会長のつぶやき
第五十回
2022-07-29
ある高等学校の校長先生が書かれた本を読み、考えさせられたことがありました。この学校では、イギリスのケンブリッジでのホームステイ、英語学校での学び、校外研修という内容で、三週間の夏の海外研修を実施しています。校長先生も、ホストファミリーを労(ねぎら)うお別れパーティーのため、初めてイギリスを訪ねられた時の体験談を綴(つづ)っておられました。
ある時バスの中で、スキンヘッド、ピアス、刺青(いれずみ)、黒革ズボン、黒ランニングシャツの若い男性と派手な格好の女性が、二人だけの世界に没入(ぼつにゅう)しているように見えました。ところが、その二人のそばを他人が通り、少し接触した時、彼らはさりげなく「Sorry」と言うのです。そして、降車の際は運転手に微笑(ほほえ)み「Thank you,good-bye」と言ってバスを降りていきました。外面から偏見(へんけん)や先入観(せんにゅうかん)を持っていた私自身を知らされました。二人だけで居たくても、そこに他人や社会が関わると、さっとマナーや必要な言葉・コミュニケーションが表に出てくる。プライベートとパブリックが明確なのだという印象を受けました。他でも様々な場所で「Sorry」に出会いました。まるで呼吸の一部のように、自然に「Sorry」なのです。老齢の紳士も若者も、男性も女性もです。大人の社会を感じました。同時に、観光地や空港の床に座り込んで、通行する人に叱(しか)られ憔然(ぶぜん)とする日本の学生の未成熟が見えてきます。

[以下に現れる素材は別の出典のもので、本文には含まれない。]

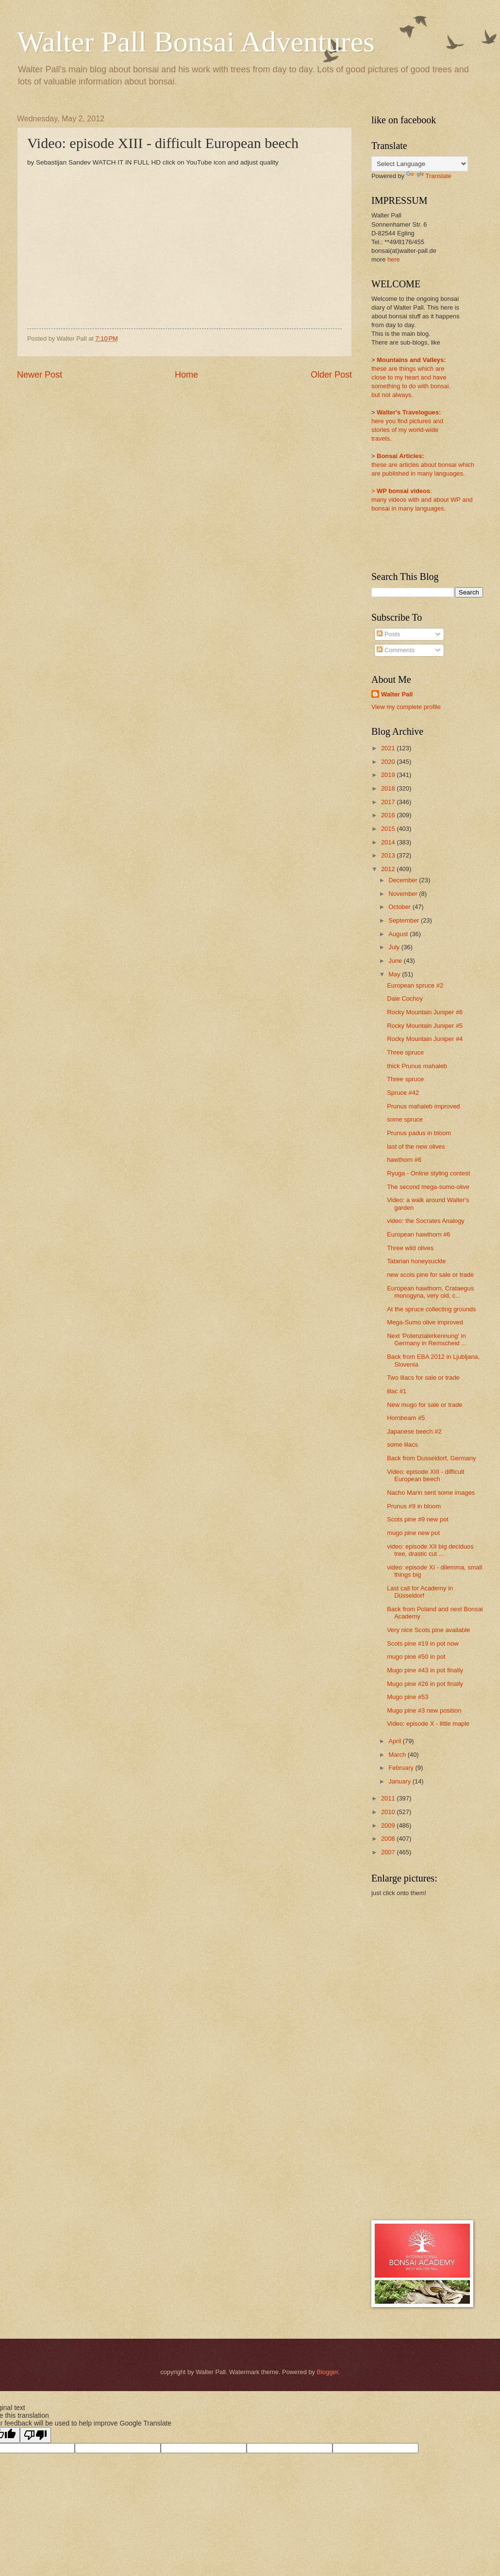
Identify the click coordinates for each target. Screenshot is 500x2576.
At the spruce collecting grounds (431, 1309)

周りを気にせず自分だけの世界に入り込んでしまい、携帯電話をかけたり化粧をしたりするのは、周りを気にしないのではなく、周りを気にする脳のはたらきが機能していない、つまり一種の脳機能障害の可能性が高いそうです。具体的には、前頭連合野(ぜんとうれんごうや)という自我や社会的知性などを司(つかさど)る、脳部位の発達障害ということになるようです。
どういうことでそうなるかと言えば、成長途中に相応(そうおう)の教育やしつけがないと脳は十分に発達せず、ダメージを受けたのと同じ状態になってしまうのだそうです。現代の西欧化した食生活や住環境(思春期以前に与えられる個室が最悪)も脳にダメージを与えているようです。
ワガママな自分の都合(つごう)が通ることで一見幸せになったような気がするかもしれませんが、私の願いが叶(かな)えば叶うほど、私を含んだ全体が崩壊(ほうかい)していくということを知らなければなりません。それは「共に生きたい」と言ういのちの根源的な願いに背(そむ)くことですから、結果、常に不満不安で暗く落ち着かない自己に苦しむことになります。
先程の学校での取り組みは、生徒にとってイギリスの家庭でワガママも通じない、ことばも不自由な中での苦労と我慢が、自身の成長にとってどれだけ得難(えがた)い貴重な体験であったかということに気づく日が必ず来ると思います。